==== Task input

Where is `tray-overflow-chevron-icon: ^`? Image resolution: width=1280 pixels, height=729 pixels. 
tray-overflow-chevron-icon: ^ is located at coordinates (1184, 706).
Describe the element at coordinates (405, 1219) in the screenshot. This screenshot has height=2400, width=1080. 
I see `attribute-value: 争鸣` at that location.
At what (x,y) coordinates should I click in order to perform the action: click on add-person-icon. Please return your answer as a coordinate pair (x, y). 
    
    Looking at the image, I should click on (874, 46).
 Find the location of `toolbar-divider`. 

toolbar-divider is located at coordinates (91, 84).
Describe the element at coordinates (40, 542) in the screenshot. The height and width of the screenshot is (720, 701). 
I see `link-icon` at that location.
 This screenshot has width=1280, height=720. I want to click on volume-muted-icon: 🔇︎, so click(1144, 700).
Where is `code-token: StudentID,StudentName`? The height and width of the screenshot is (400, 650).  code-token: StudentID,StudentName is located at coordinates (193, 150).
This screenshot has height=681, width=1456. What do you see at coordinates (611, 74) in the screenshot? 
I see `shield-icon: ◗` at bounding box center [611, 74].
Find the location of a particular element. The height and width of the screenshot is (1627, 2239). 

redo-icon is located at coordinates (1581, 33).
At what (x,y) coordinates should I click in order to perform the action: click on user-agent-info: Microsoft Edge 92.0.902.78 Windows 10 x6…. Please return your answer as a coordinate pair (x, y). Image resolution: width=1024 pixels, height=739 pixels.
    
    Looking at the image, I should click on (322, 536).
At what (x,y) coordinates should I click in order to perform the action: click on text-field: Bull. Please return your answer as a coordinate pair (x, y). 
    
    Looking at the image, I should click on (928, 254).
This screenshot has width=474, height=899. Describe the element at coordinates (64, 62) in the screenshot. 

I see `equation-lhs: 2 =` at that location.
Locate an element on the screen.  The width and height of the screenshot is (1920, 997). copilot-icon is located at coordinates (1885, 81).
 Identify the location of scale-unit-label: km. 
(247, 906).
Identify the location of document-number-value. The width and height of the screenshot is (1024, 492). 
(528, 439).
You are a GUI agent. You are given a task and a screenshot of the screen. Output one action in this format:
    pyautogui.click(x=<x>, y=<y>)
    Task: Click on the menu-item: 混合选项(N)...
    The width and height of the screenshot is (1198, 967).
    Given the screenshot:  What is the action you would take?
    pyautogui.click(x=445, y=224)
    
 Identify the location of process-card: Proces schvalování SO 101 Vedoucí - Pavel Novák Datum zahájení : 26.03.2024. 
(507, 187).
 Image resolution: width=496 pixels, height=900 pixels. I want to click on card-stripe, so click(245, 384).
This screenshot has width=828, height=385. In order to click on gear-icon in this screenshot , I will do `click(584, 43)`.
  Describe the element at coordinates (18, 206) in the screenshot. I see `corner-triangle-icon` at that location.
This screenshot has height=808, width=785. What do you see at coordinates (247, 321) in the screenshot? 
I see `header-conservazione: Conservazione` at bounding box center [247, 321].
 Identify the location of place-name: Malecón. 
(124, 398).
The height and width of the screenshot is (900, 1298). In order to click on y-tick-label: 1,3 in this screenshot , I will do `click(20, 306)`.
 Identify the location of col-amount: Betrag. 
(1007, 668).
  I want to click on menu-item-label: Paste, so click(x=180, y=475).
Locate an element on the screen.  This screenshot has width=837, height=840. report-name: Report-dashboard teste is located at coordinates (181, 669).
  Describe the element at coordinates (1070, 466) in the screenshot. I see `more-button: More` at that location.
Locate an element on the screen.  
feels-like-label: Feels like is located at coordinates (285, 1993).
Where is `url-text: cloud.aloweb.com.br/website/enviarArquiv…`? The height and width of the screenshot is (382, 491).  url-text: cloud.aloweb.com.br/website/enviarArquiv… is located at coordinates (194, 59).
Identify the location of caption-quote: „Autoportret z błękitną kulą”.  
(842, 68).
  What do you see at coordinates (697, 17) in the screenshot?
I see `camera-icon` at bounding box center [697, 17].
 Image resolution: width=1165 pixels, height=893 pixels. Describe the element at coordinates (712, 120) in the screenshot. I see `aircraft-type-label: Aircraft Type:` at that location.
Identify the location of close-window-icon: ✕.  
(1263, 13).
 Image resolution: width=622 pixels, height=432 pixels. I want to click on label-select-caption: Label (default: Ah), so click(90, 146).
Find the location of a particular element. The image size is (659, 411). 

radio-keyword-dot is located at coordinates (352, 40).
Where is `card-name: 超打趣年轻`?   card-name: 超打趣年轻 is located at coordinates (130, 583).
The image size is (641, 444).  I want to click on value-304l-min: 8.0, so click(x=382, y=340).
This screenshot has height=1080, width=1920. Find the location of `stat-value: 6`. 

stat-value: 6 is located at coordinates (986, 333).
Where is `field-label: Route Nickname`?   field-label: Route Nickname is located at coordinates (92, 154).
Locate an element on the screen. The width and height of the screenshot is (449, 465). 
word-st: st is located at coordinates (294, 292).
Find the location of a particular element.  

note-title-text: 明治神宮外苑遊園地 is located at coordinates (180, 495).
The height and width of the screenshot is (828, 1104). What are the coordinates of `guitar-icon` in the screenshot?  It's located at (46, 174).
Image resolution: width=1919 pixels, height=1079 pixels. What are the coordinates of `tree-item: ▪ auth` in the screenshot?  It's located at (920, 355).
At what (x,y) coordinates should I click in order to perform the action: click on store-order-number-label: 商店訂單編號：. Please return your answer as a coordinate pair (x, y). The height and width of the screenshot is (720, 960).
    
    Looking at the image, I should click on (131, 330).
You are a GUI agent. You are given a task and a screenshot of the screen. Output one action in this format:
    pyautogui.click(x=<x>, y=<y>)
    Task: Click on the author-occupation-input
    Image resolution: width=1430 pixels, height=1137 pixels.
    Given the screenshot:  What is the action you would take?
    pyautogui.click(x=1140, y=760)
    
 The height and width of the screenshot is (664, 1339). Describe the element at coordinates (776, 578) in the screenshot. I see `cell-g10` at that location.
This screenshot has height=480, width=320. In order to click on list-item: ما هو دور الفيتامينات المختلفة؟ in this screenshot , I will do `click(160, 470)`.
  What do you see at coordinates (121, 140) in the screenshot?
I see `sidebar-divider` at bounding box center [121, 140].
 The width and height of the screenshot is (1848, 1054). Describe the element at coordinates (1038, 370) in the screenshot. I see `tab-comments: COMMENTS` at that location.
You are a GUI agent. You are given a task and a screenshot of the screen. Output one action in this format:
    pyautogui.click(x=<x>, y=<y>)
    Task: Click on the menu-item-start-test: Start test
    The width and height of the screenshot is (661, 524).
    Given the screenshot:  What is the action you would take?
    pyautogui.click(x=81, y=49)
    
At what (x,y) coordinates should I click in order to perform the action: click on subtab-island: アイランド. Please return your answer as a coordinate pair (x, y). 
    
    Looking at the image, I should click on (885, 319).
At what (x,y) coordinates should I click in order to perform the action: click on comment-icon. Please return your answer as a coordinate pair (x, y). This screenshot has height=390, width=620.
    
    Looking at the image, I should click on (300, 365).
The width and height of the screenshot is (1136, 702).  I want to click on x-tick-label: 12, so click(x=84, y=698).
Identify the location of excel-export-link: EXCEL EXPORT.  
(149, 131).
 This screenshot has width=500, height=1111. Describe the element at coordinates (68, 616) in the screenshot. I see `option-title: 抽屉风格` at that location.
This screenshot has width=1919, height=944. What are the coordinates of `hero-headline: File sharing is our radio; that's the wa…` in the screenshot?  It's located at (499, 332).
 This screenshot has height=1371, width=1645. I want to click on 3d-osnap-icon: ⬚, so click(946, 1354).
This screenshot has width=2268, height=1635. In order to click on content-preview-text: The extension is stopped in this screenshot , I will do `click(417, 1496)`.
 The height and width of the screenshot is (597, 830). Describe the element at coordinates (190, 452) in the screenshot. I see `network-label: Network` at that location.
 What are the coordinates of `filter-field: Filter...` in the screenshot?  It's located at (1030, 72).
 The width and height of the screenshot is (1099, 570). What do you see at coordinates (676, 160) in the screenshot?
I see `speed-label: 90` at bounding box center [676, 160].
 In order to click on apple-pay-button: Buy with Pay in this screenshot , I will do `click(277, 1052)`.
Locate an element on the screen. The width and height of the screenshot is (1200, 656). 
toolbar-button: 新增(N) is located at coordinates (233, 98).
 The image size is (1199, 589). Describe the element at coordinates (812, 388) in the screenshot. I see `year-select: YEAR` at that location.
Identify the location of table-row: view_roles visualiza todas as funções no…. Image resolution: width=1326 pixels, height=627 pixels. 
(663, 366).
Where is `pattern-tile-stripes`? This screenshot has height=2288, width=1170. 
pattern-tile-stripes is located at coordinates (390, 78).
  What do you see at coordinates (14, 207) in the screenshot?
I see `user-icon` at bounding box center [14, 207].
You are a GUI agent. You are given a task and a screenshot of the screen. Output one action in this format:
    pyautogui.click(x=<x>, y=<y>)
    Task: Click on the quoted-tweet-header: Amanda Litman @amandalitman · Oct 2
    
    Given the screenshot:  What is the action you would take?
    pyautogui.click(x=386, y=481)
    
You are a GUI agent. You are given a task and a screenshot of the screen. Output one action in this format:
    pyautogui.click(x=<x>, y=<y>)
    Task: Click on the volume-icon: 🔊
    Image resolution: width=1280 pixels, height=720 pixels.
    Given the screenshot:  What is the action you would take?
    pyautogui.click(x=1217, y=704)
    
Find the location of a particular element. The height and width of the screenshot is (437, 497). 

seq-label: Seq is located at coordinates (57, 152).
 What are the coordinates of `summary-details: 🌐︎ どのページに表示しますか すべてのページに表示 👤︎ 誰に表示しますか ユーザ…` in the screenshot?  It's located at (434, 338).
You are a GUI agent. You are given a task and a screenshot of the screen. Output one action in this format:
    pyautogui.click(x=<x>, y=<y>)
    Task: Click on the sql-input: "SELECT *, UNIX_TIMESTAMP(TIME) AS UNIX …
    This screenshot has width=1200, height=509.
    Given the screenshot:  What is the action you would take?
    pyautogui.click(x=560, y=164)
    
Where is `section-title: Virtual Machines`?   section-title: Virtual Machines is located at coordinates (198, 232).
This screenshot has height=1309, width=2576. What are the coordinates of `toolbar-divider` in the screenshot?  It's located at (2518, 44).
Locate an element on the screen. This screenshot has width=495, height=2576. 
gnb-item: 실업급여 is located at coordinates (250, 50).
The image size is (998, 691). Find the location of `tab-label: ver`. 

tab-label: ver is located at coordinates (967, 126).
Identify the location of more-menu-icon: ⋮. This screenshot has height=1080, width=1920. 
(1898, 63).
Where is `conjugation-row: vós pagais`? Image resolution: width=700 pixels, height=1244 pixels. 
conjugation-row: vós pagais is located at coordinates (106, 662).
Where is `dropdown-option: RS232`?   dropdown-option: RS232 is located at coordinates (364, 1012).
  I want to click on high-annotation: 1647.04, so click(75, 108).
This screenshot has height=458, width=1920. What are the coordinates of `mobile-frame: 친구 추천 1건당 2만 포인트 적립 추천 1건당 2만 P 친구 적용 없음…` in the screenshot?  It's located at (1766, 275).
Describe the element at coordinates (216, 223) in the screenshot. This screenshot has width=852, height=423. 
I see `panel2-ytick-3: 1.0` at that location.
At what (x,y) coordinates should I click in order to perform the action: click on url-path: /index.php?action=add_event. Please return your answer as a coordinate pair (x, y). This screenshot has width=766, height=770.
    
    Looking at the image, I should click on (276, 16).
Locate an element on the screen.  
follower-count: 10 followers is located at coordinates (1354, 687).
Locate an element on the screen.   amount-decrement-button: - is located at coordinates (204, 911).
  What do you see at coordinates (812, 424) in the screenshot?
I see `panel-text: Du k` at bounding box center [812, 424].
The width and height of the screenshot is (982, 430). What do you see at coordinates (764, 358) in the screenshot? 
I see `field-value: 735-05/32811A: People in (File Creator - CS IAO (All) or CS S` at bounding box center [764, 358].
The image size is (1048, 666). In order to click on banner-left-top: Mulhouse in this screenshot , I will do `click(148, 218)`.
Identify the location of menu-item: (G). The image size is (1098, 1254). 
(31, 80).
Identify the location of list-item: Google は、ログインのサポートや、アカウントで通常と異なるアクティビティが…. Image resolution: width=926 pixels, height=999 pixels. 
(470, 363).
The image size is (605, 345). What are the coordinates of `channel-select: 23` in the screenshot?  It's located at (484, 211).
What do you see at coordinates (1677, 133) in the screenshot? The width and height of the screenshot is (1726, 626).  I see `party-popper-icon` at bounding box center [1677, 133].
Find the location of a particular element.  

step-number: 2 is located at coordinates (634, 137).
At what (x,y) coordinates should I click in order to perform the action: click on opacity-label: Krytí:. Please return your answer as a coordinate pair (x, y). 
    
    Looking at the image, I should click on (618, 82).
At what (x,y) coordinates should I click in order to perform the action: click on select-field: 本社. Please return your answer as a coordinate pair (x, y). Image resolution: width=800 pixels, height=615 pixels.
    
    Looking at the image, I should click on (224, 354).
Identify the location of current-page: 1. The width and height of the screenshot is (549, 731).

========

* **Work instructions**:
Please reproduce everything from the line containing "This screenshot has height=1309, width=2576." down to the line containing "tab-label: ver is", switching "screenshot" to "screen capture" and leaving all else unchanged.

* **Solution**:
This screen capture has height=1309, width=2576. What are the coordinates of `toolbar-divider` in the screen capture?  It's located at (2518, 44).
Locate an element on the screen. This screen capture has width=495, height=2576. 
gnb-item: 실업급여 is located at coordinates (250, 50).
The image size is (998, 691). Find the location of `tab-label: ver`. 

tab-label: ver is located at coordinates (967, 126).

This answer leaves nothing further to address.